Le fils de Ruth emmène celle-ci à l’EHPAD. Un EHPAD américain puisque l’histoire se déroule là-bas.
Le seul moment du film dans lequel une réelle dramaturgie a lieu. Mais ça ne dure pas longtemps.
Pour le reste, difficile d’en faire une critique digne de ce nom. On imagine que la réalisatrice a mis dans un panier des bouts de papier sur lesquels elle a écrit des séquences, des bouts de scénarii qui vont composer son film. Chaque séquence est autonome et le film est un assemblage, un remplissage de plans mis bout à bout pour combler une heure trente.

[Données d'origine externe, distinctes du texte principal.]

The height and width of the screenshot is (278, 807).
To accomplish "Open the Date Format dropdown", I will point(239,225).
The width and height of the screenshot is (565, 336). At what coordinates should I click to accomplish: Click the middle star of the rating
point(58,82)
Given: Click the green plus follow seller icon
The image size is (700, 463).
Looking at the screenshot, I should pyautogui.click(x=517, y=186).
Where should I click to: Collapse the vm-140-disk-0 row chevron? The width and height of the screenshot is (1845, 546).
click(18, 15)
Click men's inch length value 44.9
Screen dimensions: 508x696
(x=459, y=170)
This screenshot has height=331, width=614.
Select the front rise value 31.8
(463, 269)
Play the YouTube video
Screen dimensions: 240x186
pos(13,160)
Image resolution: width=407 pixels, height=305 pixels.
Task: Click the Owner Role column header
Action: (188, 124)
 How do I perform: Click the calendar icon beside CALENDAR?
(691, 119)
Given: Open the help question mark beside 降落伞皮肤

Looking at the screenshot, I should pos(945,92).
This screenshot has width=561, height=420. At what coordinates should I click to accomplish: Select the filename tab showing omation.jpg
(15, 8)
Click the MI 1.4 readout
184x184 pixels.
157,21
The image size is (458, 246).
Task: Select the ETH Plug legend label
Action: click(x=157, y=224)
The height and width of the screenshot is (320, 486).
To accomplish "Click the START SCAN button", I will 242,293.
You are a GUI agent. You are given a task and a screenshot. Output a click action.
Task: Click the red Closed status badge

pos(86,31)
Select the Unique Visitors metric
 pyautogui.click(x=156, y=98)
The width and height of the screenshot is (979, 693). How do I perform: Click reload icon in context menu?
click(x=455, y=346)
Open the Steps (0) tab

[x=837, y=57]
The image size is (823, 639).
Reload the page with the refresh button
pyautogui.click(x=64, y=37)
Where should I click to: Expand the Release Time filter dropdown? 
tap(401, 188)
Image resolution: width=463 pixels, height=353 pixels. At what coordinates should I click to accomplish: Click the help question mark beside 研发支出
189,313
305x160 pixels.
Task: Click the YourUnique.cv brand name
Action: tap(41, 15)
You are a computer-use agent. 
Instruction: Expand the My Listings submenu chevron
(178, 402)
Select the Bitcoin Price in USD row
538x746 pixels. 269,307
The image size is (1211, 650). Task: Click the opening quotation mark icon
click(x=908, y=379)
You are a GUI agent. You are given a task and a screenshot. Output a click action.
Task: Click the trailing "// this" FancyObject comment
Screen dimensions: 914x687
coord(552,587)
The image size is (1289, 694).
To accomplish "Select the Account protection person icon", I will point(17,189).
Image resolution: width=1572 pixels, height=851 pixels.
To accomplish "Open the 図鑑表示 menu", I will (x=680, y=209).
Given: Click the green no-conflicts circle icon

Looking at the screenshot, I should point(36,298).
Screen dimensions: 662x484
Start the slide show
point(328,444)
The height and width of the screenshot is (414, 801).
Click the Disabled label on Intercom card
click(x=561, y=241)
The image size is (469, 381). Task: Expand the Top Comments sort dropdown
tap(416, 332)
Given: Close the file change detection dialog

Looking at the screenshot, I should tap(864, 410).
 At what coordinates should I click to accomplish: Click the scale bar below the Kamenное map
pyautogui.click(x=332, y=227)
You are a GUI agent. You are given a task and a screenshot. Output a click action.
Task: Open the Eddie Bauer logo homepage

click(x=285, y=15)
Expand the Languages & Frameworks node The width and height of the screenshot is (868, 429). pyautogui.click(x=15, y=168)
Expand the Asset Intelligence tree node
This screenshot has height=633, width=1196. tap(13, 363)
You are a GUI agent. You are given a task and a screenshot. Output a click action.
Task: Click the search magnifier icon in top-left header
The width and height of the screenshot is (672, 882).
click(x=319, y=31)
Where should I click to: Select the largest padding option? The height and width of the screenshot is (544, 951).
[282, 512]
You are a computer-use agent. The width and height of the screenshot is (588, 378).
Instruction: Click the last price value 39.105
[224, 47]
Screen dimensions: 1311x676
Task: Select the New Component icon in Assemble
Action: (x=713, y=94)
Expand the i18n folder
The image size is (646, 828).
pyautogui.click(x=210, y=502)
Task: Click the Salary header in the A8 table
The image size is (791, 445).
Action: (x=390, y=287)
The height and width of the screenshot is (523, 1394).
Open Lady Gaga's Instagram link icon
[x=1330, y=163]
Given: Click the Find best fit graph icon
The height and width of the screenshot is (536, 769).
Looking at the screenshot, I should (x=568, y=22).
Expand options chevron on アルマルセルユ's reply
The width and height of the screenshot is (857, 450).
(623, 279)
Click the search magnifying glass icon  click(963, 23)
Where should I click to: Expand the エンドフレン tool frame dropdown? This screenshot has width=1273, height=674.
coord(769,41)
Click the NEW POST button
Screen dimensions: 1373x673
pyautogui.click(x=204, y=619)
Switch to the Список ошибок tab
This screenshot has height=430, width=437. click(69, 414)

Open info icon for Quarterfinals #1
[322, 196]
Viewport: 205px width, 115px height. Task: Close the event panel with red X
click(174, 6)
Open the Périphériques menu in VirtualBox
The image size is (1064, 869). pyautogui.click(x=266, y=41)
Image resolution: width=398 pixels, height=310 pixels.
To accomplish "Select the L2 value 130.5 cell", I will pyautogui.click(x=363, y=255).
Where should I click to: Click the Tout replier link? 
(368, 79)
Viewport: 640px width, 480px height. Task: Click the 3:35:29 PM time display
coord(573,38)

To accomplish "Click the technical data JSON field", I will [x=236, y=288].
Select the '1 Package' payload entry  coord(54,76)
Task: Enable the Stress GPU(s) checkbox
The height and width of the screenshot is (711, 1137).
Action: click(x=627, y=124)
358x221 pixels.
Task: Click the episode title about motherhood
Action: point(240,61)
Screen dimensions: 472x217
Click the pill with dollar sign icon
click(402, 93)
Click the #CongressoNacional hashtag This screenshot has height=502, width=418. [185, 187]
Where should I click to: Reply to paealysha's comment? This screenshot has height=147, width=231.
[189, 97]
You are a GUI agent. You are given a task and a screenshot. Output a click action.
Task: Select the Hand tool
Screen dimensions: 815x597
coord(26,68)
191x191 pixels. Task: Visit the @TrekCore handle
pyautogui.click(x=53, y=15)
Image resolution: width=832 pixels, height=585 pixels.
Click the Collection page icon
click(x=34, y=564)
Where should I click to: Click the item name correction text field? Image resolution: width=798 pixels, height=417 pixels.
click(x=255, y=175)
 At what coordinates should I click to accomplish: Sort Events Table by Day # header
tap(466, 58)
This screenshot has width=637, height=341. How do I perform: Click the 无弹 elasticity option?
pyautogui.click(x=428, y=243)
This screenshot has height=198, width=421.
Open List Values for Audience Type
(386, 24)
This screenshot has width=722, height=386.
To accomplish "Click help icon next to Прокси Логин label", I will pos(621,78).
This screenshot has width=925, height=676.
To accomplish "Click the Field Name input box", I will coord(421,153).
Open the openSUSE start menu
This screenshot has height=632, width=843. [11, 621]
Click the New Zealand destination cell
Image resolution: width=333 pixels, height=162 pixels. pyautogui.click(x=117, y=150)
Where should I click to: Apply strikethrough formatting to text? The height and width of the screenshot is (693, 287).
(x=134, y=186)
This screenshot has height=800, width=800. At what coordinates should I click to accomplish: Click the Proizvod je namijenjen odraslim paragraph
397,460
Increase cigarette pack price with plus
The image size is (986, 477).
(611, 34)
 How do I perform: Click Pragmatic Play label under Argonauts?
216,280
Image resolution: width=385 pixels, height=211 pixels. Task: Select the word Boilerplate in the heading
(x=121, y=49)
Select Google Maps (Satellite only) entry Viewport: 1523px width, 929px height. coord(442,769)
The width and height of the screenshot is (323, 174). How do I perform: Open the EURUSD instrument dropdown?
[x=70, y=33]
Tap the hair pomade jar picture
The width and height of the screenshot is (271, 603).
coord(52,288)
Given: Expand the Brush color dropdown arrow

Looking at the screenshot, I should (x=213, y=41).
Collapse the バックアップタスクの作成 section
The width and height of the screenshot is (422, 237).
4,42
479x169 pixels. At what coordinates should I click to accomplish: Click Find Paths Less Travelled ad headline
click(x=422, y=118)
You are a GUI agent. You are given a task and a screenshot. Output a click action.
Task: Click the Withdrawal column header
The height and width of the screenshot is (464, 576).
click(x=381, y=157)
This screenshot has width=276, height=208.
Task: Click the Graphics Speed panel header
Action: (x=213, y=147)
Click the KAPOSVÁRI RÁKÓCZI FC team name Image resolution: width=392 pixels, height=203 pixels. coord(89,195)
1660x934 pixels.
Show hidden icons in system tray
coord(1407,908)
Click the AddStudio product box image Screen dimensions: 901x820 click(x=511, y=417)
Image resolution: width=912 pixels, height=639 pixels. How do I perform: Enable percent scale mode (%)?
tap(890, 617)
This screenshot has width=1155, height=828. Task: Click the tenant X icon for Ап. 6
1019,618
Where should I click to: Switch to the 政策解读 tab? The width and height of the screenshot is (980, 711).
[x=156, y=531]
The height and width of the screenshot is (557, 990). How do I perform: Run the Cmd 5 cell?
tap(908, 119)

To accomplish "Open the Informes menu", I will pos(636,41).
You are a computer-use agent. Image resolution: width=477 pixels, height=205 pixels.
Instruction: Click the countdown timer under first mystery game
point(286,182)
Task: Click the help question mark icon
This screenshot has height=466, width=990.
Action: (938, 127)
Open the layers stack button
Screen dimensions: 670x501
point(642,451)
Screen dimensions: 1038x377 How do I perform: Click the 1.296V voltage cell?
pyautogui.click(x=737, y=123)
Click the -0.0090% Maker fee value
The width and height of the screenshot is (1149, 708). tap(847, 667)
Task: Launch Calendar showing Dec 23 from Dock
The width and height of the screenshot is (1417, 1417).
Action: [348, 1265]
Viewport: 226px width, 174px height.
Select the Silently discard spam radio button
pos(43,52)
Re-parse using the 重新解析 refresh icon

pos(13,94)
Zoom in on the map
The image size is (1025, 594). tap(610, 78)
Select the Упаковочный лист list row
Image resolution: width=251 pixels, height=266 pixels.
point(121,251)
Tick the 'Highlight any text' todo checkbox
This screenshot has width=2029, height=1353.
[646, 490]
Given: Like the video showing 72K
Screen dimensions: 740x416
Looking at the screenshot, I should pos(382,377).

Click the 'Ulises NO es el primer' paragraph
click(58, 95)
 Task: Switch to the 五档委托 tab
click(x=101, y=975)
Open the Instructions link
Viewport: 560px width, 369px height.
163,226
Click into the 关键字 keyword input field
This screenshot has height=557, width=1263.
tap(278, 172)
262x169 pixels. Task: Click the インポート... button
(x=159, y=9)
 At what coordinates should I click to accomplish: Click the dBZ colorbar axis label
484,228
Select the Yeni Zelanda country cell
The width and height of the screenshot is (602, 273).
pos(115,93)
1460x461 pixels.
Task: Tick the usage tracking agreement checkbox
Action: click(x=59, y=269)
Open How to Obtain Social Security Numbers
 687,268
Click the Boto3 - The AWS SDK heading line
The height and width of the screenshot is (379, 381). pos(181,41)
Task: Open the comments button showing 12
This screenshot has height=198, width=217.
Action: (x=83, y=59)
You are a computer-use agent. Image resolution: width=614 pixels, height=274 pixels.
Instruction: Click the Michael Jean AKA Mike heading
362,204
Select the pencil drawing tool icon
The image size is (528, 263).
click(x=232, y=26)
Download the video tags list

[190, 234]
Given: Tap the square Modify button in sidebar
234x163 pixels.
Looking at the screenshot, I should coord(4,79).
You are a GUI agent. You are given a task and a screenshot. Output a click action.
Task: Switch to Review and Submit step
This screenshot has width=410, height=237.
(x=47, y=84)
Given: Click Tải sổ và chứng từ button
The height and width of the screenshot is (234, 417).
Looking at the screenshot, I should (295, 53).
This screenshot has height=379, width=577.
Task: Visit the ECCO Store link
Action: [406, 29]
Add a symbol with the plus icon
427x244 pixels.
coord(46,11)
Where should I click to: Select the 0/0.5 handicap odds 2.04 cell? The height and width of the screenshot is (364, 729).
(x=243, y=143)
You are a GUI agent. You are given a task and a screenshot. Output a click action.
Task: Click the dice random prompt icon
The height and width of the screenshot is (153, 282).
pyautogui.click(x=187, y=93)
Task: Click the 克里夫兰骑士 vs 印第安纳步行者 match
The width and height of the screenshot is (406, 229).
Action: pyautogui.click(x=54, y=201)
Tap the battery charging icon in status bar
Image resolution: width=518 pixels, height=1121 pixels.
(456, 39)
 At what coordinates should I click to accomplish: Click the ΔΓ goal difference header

En résumé on voit Ruth dans un certain nombre de situations : Ruth va dans sa chambre, Ruth range ses affaires, Ruth au restaurant de l’EHPAD, Ruth dans la piscine, Ruth sous la douche, Ruth dort, Ruth regarde un monsieur qui enlève sa chemise, Ruth insomniaque va dans le couloir, Ruth se sauve de l’EHPAD et va au supermarché, Ruth met un chou rouge au milieu des choux blancs, Ruth choisit une chemise dans le placard, Ruth avec le médecin, Ruth fait la cuisine, etc. C’est à l’infini et chaque séquence est interchangeable, aucune n’est la suite de la précédente et au service de la suivante. Les autres résidents de l’établissement font juste de la figuration et n’ont aucun rapport avec elle. Ses seuls contacts sont avec le personnel de l’établissement On peut prendre n’importe quelle séquence du film et la mettre à la place d’une autre, cela ne change rien, il n’y qu’un pauvre début, une fin atrophiée et un milieu inexistant.
Serge Daney écrivait en 1982 que toutes les histoires au cinéma avaient déjà été racontées. Alors évidemment comment faire quarante ans plus tard sinon laisser aux thuriféraires professionnels le soin de glorifier des œuvres vides de consistance.